Illegitimate son of King Edward IV of England

Arthur Plantagenet, 1st Viscount Lisle, KG (died 3 March 1542) was an illegitimate son of the English king Edward IV, half-brother-in-law of Henry VII, and an uncle of Henry VIII, at whose court he was a prominent figure and by whom he was appointed Lord Deputy of Calais (1533–40). The survival of a large collection of his correspondence in the Lisle Letters makes his life one of the best documented of his era.

==Biography==

Arthur Plantagenet was born between 1461 and 1475 in Calais, which was then an English possession in France. He died at the Tower of London, where he is buried. The identity of his mother is uncertain; the most likely candidate appears to be the "wanton wench" Elizabeth Wayte, although the historical record is spotty on this issue, and it is not entirely clear that Wayte is distinct from another of Edward's mistresses, Elizabeth Lucy. Another possible candidate is Elizabeth Shore. His godfather was William FitzAlan, 16th Earl of Arundel.
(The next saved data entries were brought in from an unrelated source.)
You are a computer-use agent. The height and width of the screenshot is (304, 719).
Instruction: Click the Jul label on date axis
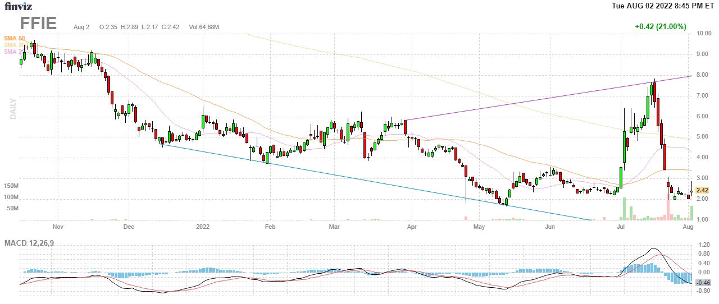tap(621, 227)
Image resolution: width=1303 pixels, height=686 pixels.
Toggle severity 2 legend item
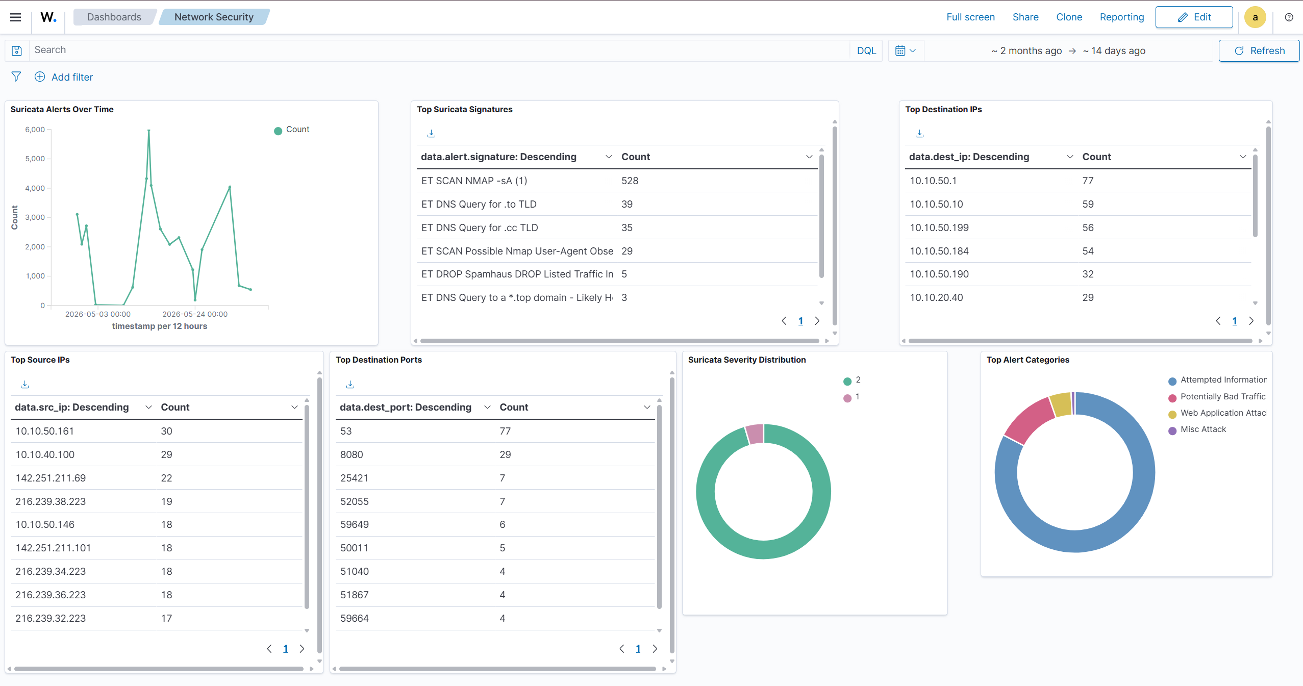(x=852, y=380)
He spent his childhood at the court of his father Edward IV. How he passed his youth after his father's death in 1483 is not known. In 1501 he joined the household of his half-sister, the Queen Consort Elizabeth of York, and moved to the household of Henry VII after her death in 1503. After the accession of his nephew Henry VIII in 1509, he was formally designated an Esquire of the King's Bodyguard and was a close companion of Henry's (despite the age difference).

In 1514 he was appointed High Sheriff of Hampshire and made captain of the Vice-Admiral's ship Trinity Sovereign, rising to become Vice-Admiral of England. In 1519 he and his wife, Elizabeth Grey Baroness Lisle, took possession of the lands that had belonged to her father (her brother and niece having both died). In 1520, he attended his nephew, King Henry VIII, at the Field of Cloth of Gold.
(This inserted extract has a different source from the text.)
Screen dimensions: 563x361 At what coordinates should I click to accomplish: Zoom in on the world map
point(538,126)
On 25 April 1523, Arthur Plantagenet was created Viscount Lisle. In 1524, he was invested as Knight of the Garter. He was also selected Privy Councilor, Governor of Calais, and Lord Warden of the Cinque Ports and named as Constable of Calais after the death of John Bourchier, 2nd Baron Berners on 16 March 1533.

==Constable of Calais==

The Lisle Letters suggest that as Constable of Calais he was honest and conscientious but not especially competent. Among the letters is one from Thomas Cromwell rebuking him for referring trivial matters back to the king and Council, criticising him for his inability to refuse a favour to anyone who asks for one, and hinting that Lady Lisle's dominant influence over him has made him something of a laughing stock.

Yet the Crown itself did not hesitate to employ him on routine errands: in 1537 queen consort Jane Seymour during her pregnancy developed a passion for quail, and since quail were abundant in the marshes around Calais, Lisle had to devote much time to supplying them to the Queen.
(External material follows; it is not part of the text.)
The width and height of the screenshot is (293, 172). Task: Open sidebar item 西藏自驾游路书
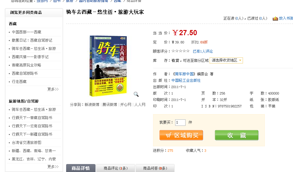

==Imprisonment and death==
In 1540, several members of the Plantagenet household in Calais were arrested on suspicion of treason, on the charge of plotting to betray the town to the French. Suspicion unavoidably fell upon Arthur as well, and he was recalled to England and eventually arrested on 19 May 1540.

The actual conspirators were executed, but there was no evidence connecting Arthur with the plot. Nevertheless, he languished in the Tower of London for two years until the king decided to release him. However, upon receiving news that he was to be released he suffered a heart attack and died two days later. The 18th-century historian Francis Sanford commented "Henry VIII's Mercy was as fatal as his Judgments".

==Lisle Letters==
During his time in Calais, Arthur and his wife had to manage much of their affairs outside Calais by correspondence. Copies of 3,000 of these letters were seized as evidence after Arthur was arrested. They survive in the Public Record Office, and were published in abridged form as the Lisle Letters, becoming a valuable historical resource for a critical period in English history.

==Marriages and children==
Arthur Plantagenet married twice, producing children by his first wife only.

His first marriage was on 12 November 1511 to Elizabeth Grey (died 1529), daughter of Edward Grey, 1st Viscount Lisle (died 1492). She was the widow of Edmund Dudley, treasurer to King Henry VII, who had been executed in 1510 by Henry VIII. The next day the king granted Arthur some of the Dudley estates which had come to the crown due to Dudley's attainder. By Elizabeth he had three daughters:
- Frances, who married twice: firstly to her step-brother John Basset (1520–1541) of Umberleigh, Devon, the son of Arthur's second wife by her first marriage, Honor Grenville (died 1566); secondly Frances married Thomas Monke (c. 1515 – c. 1583) of Potheridge, Devon, of an ancient Devonshire family. Her great-grandson by this marriage was George Monck, 1st Duke of Albemarle (1608–1670).
- Elizabeth, who married Sir Francis Jobson, Member of Parliament for Colchester
- Bridget, who married William Carden [Cawarden]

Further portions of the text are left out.